Even the objective statistics were problematic. In 1949, the year chloramphenicol was approved for sale, the most reliable number of reported cases of aplastic anemia was 638. Two years later—after millions of patients had received the antibiotic, but before Albe Watkins began his crusade—the number was 671. That increased to 828 in 1952, but most of the 23 percent increase in a single year was almost certainly due to heightened awareness of a disease most physicians—including Albe Watkins—had never encountered before. Even more telling: The increase in blood dyscrasias where chloramphenicol was involved was no greater than where it wasn’t. That is, aplastic anemia was on the increase with or without chloramphenicol.

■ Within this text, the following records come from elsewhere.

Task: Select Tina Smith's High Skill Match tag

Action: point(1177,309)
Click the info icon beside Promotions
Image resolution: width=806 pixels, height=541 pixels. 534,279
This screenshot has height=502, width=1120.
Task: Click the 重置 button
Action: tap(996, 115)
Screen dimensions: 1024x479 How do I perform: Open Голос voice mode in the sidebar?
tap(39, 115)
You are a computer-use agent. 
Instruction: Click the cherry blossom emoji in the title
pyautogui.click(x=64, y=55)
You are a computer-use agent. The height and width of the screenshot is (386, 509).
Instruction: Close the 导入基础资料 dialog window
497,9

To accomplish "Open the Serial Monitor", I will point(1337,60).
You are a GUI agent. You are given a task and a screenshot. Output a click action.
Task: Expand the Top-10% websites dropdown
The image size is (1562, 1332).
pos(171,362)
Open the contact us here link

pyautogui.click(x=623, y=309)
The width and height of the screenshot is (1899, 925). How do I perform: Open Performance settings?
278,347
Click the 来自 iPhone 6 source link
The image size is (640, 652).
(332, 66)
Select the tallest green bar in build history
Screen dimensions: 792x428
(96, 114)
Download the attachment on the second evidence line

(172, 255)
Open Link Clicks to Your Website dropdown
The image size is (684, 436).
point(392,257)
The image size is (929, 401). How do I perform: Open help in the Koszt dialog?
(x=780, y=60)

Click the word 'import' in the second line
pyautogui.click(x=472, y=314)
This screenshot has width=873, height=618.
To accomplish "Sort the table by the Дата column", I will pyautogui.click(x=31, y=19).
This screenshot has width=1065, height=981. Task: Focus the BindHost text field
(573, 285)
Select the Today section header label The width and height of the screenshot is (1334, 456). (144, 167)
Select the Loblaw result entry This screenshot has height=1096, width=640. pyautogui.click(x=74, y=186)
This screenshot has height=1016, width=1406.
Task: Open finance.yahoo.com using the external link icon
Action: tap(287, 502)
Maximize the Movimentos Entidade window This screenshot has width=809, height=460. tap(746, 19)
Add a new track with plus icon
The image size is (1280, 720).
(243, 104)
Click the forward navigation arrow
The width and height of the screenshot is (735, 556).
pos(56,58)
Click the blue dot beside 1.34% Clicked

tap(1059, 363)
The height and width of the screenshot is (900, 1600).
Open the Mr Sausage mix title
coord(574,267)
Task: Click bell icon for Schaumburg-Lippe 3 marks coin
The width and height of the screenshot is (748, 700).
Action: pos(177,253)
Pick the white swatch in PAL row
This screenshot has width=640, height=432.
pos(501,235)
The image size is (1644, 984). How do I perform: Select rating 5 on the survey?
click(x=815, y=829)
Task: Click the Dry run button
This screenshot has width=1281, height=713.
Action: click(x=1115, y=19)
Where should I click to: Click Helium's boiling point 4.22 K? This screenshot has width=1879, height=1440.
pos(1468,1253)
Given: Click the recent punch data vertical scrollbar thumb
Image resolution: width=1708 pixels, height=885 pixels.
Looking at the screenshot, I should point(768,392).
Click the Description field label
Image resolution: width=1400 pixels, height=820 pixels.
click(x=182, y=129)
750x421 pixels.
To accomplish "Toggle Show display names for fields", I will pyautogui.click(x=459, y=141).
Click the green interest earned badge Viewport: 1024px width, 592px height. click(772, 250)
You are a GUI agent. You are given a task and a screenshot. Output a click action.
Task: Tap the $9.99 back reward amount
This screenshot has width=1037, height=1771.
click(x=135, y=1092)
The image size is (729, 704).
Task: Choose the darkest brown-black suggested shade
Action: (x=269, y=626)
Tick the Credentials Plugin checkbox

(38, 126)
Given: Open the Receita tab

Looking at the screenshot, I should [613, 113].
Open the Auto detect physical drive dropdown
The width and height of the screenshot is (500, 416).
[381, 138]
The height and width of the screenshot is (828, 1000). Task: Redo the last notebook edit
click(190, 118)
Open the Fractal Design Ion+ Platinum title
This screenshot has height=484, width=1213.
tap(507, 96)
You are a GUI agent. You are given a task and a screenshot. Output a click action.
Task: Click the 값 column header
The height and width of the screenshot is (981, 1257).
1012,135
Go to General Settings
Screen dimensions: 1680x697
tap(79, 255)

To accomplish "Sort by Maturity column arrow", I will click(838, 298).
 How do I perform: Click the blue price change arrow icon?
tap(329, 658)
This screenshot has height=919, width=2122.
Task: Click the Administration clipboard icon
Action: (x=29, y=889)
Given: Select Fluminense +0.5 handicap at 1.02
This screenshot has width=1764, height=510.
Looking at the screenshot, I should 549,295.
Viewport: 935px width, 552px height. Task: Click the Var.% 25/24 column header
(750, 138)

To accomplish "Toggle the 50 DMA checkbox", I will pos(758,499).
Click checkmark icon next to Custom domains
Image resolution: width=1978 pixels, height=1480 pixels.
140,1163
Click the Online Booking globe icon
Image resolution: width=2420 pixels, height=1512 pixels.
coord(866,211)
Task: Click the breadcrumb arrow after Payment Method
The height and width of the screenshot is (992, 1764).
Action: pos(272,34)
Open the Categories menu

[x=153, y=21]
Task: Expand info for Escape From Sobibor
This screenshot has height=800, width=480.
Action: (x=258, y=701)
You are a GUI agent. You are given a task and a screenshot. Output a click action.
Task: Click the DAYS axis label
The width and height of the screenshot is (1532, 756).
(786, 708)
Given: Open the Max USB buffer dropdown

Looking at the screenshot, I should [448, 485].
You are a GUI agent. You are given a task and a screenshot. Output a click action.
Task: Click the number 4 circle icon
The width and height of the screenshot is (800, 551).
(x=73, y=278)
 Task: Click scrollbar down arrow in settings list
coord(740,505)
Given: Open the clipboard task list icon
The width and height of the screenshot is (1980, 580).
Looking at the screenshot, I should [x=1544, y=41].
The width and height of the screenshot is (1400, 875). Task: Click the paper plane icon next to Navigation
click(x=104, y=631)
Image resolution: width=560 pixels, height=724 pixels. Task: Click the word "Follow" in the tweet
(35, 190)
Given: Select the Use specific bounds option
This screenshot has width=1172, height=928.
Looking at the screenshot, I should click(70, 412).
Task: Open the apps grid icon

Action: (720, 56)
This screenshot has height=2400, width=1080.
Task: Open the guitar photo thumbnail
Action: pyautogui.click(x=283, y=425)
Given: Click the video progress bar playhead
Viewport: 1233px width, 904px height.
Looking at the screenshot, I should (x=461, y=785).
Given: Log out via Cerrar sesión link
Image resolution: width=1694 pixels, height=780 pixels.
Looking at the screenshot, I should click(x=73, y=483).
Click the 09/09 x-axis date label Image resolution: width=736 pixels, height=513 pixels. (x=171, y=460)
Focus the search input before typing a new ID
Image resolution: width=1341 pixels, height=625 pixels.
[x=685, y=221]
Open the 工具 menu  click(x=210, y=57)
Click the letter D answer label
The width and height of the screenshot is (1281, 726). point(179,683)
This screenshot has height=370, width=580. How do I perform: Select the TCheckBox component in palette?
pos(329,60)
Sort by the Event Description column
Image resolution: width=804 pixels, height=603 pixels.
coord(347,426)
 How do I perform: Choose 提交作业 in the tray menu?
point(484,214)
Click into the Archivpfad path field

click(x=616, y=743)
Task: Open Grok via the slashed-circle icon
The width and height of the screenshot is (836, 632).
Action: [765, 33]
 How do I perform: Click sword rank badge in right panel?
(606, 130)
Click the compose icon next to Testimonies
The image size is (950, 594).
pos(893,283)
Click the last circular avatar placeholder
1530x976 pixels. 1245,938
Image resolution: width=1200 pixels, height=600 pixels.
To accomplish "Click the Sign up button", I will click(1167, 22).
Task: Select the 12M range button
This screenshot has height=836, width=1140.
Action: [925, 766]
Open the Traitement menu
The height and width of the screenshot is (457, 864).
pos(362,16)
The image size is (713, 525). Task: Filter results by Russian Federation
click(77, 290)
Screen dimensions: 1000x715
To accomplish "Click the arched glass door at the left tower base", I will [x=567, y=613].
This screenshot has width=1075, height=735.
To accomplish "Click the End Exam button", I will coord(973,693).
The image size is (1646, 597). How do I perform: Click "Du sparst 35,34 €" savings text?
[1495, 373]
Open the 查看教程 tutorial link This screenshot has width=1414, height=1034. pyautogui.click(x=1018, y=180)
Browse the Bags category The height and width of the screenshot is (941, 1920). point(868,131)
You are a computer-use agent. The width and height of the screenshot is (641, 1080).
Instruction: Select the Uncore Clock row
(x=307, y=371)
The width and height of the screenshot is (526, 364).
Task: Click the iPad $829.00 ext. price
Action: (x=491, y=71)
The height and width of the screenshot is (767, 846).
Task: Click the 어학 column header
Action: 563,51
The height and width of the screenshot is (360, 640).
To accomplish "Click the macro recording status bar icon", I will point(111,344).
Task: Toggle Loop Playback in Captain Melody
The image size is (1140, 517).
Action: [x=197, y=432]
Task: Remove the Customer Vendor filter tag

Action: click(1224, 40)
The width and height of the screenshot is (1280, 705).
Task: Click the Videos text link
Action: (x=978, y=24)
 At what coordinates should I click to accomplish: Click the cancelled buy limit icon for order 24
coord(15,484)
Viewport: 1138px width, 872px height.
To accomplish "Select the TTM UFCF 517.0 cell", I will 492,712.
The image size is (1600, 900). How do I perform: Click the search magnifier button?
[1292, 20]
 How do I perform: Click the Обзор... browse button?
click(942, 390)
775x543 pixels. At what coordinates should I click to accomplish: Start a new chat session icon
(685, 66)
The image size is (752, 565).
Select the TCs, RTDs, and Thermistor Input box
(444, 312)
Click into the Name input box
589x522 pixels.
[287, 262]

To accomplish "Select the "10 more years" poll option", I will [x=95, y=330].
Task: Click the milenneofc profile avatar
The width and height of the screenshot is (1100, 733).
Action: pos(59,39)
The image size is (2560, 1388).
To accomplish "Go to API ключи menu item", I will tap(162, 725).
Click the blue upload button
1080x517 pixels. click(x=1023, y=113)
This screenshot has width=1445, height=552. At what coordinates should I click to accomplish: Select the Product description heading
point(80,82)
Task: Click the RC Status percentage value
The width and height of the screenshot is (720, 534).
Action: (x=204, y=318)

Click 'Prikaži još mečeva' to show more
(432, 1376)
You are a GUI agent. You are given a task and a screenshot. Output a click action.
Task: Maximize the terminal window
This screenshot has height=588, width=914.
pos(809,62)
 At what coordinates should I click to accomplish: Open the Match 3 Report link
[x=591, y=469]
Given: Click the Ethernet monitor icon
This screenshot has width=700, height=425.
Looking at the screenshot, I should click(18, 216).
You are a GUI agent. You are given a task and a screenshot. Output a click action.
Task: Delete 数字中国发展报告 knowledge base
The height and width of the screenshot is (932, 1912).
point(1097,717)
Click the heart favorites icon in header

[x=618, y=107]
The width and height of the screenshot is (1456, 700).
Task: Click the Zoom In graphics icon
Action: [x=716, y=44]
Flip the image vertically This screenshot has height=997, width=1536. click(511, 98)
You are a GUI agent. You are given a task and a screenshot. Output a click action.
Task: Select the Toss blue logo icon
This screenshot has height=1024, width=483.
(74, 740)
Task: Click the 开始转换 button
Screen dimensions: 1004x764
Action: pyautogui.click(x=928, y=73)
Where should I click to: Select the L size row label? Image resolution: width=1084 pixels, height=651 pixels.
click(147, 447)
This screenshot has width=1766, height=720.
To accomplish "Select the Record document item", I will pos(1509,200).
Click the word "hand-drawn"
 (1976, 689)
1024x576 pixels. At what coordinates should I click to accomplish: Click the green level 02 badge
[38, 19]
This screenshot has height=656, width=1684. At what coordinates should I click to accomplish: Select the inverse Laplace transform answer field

Even though Chloromycetin had such a tenuous cause-and-effect relationship with aplastic anemia, its competitors had no relationship at all. As a result, Parke-Davis was compelled to face the uncomfortable fact that Terramycin and Aureomycin had a similar spectrum of effectiveness, were produced by equally respected companies, and, rightly or wrongly, weren’t being mentioned in dozens of newspaper articles and radio stories as a killer of small children.
What really put Parke-Davis in the FDA’s crosshairs weren’t the gory newspaper headlines, or, for that matter, the NRC study. It was the company’s detail men.
The etymology of “detail man” as a synonym for “pharmaceutical sales rep” can’t be reliably traced back much earlier than the 1920s. Though both patent medicine manufacturers and ethical pharmaceutical companies like Abbott, Squibb, and Parke-Davis employed salesmen from the 1850s on, their job was unambiguous: to generate direct sales. As such, they weren’t always what you might call welcome; in 1902, William Osler, one of the founders of Johns Hopki
ns and one of America’s most famous and honored physicians, described “the ‘drummer’ of the drug house” as a “dangerous enemy to the mental virility of the general practitioner.”
When Osler wrote that, however, he was describing a model that was already on its way out. Though doctors in the latter half of the nineteenth century frequently dispensed drugs from their offices (and so needed to order them from “drummers”), by the beginning of the twentieth they were far more likely to supply their patients through local pharmacies. Pharmaceutical companies, in response, directed their sales representatives to “detail” them—that is, to provide doctors with detailed information about the company’s compounds. By 1929, the term was already in wide circulation; an article in the Journal of the American Medical Association observed, “in the past, when medical schools taught much about drugs and little that was scientific about the actions of drugs [that is, doctors never learned why to choose this drug rather than that one], physicians were inclined to look to the pharmaceutic [sic] ‘detail man’ for instruction in the use of medicines.”